Greg Stark <stark@mit.edu> writes:
> On Sat, Apr 26, 2014 at 6:39 PM, Atri Sharma <atri.jiit@gmail.com> wrote:
>> Without sorting, isnt the scope of a recursive UNION with custom datatypes
>> pretty restrictive?
> All the default data types are hashable. It's not hard to add a hash
> operator class. In a clean slate design it would probably have been
> simpler to just make it a requirement that any data type provide a
> default hash operator (and probably a default btree comparator).
> Postgres provides a lot of degrees of freedom but it should probably
> be considered best practice to just provide both even if you don't
> envision one or the other being used directly by users for indexes.
A btree opclass requires that you invent some one-dimensional sort order
for the datatype, which might be a difficult thing; so I think it's fully
reasonable not to require datatypes to have btree support. Hashing
doesn't require any semantic assumptions beyond having an equality rule,
which is clearly *necessary* if you want to do stuff like UNION or
DISTINCT. So from that standpoint it's perfectly reasonable for recursive
UNION to require a hashable equality operator, whereas the other case of
requiring a sortable operator would be a lot harder to defend.

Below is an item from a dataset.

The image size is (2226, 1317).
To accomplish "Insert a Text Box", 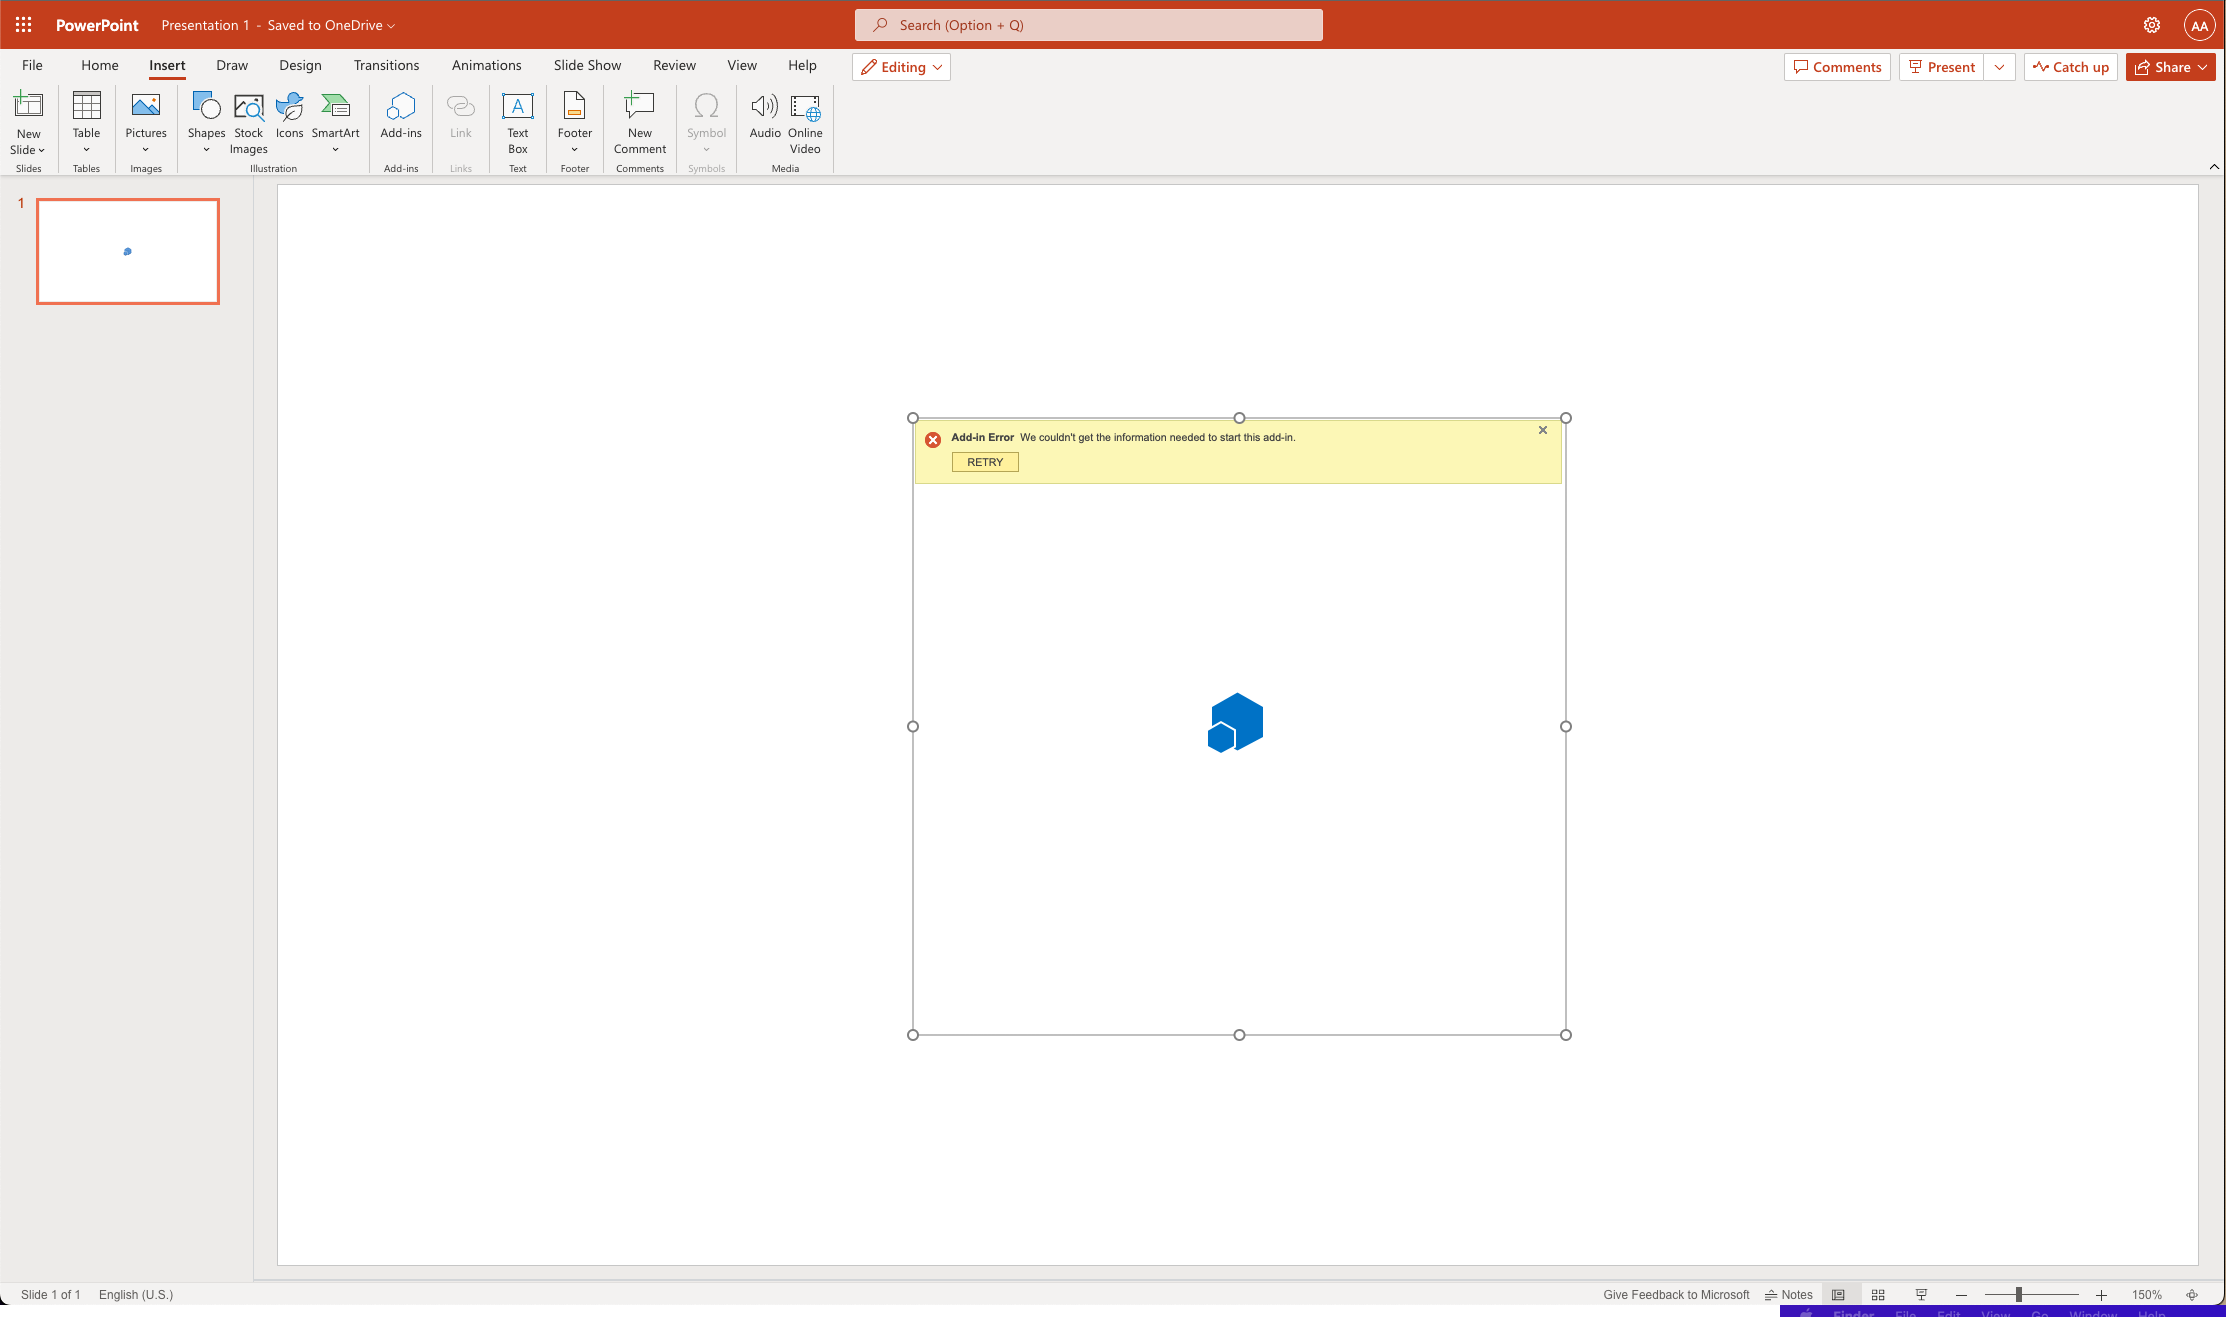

Having said that, I can also believe that there might be datatypes for
which implementing a hash function would be a lot harder than implementing
sorting; this could be true if your equality rule allows for a lot of
different physical representations of "equal" values. But I'm not so
excited about such cases that I want to do the work of figuring out a
way to implement recursive UNION by sorting.